_Task description:_
Please print every line from the one containing "オーダー (119, 173)" through the last line of the records below, exactly as written and nothing more.

(Extracted records)
▼▼▼
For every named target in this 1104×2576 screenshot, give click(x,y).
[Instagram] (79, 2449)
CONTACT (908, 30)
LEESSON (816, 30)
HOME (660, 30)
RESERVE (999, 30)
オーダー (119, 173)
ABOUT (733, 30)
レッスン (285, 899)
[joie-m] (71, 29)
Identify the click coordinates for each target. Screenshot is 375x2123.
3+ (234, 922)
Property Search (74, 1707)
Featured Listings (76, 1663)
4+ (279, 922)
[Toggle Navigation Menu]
▲▲▲
_Answer space:_
オーダー (119, 173)
ABOUT (733, 30)
レッスン (285, 899)
[joie-m] (71, 29)
Identify the click coordinates for each target. Screenshot is 375x2123.
3+ (234, 922)
Property Search (74, 1707)
Featured Listings (76, 1663)
4+ (279, 922)
[Toggle Navigation Menu]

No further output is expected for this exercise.